WIKIMEDIA, MAGGIE BARTLETT, NHGRIAs many a researcher can attest, not all mice are created equal. Different strains’ genetic backgrounds can greatly influence the outcomes of experiments. To take an example well-known to mouse geneticists, when the gene Apc (adenomatous polyposis coli) is mutated in C57BL/6J mice, the mice develop colon polyps; but the same genetic change, called the “Min mutation,” has almost no ill effects when introduced in another strain, AKR/J. The same experiment produced different results merely because of the strain of lab mice, explains University of Wisconsin geneticist Amy Moser, who worked on the Min mutation.

Now, scientists can better resolve what genes are responsible for such strain-related discrepancies. Reporting today (August 7) in PNAS, Ghent University researchers have published a database of proteins predicted to be nonfunctional in the 36 most popular and important inbred strains of laboratory mice. The database, says Moser, who was not involved in the work, may help researchers better understand their mice and, hopefully, design better experiments as a result. 

The study authors Steven Timmermans, Marc Van Montagu, and Claude Libert have compared the coding sequences of the go-to lab mouse C57BL/6J (black 6) to 36 other laboratory strains and, based on these data, determined which of their proteins are likely to be defective.

Scientists began inbreeding mice, through brother-sister mating at every generation, about a century ago. Once a strain is fully inbred, it is homozygous for every position in the genome and, therefore, the offspring are genetically identical to the parents.

Using inbred mice, researchers can know that the only changes among the mice in their experiments are those that they are introducing; not variation in the genetic background. C57BL/6J was the first mouse genome to be sequenced, but in recent years, scientists at the Wellcome Trust Sanger Institute sequenced the genomes of 36 of the other most commonly used strains of inbred mice. Libert and his colleagues used these sequence data, along with data from other resources, to create their new database.

See also “Mouse Genomes Catalogued

The researchers started with the black 6 reference sequence as well as data about insertions, deletions, and single nucleotide polymorphisms (SNPs) relative to black 6 found in the other 36 strains. For each gene, the researchers took the coding regions of the black 6 sequence, computationally mutated them according to the insertion, deletion, and SNP data for each of the 36 other strains of laboratory mice, and then, also in silico, translated those DNA codons into their corresponding amino acid sequences to predict how mutations in each gene would affect the resulting protein.

The data included in this database are publicly available, but not all in one place, notes Klaus Schughart, who heads the department of infection genetics at the Helmholtz Centre for Infection Research in Germany and was not involved in the work, in an email to The Scientist.

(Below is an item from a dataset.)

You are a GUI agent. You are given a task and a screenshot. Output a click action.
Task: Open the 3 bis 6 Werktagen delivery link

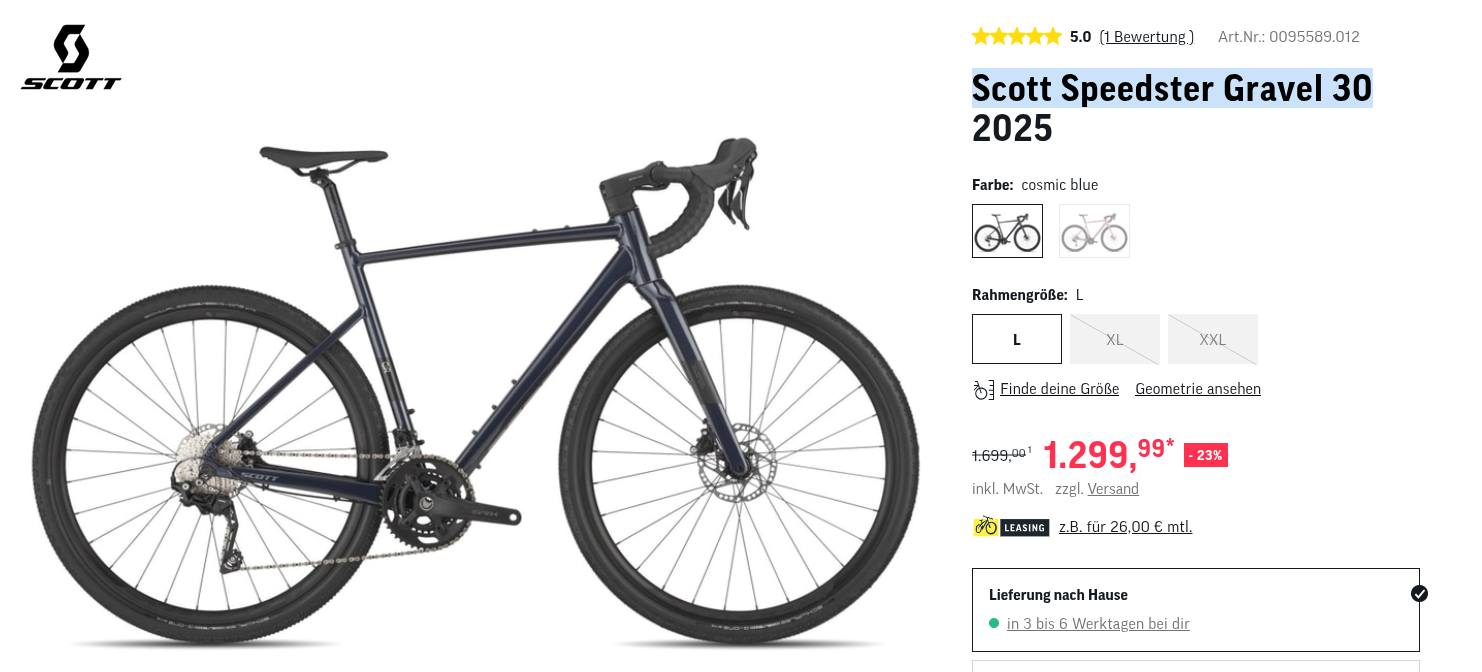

Processing those data from multiple locations requires “quite a bit of expertise. . . . The resource which they generated makes it much easier for a larger research community to find important associations between genetic variation and phenotypic consequences.”

The database could help researchers learn more about strains they’re already using to study disease. Or if they are interested in a particular gene, they can potentially find an inbred strain in which that gene is mutated and use that strain to study the gene, Schughart says.

Another application of the database is to help sort through candidate genes that may control a particular phenotype. For example, in the case of the Min mutation that causes colon tumors in black 6 mice but not in AKR/J mice, Moser and others found that the region of the genome that seemed to compensate for the Min mutation—the modifier locus—was within a region of chromosome 4. Subsequently, other researchers found that a gene within that region was mutated in black 6 mice, while it was not mutated in the AKR/J mice, and when they tested the gene, they found that it was indeed the modifier.

But that process of testing candidate genes, of which there may be hundreds, is not easy, Moser says. “If we used the tool that they describe in the paper, we could say, ‘Okay, are there any genes on chromosome 4 where these strains differ from B6?’ And we would have pulled out that mutation.”

This database could potentially help researchers improve their experimental design, Moser says. For example, the strain FVB/NJ carries a gene variant that causes retinal degeneration. “That’s a strain that’s used for making a lot of transgenic mice because, as they mention in the paper, they have big [eggs]—the eggs are easy to inject . . . But you wouldn’t want to use that strain if you wanted to look at the retina. So you should know that, but a lot of people didn’t when they first started making transgenic mice.”

A limitation of the database, says Timmermans, a PhD student in the Libert lab, is that it does not contain information about mutations in noncoding regions of the genome.

“We are looking into noncoding sequences but we are not really sure whether this will be successful because it’s already known that noncoding sequences, even if they are important, they are far less conserved between species than coding sequences,” Timmermans says. “So this experiment is something that’s a work in progress.”

S. Timmermans et al., “Complete overview of protein-inactivating sequence variations in 36 sequenced mouse inbred strains, PNAS, doi:10.1073/pnas.1706168114, 2017.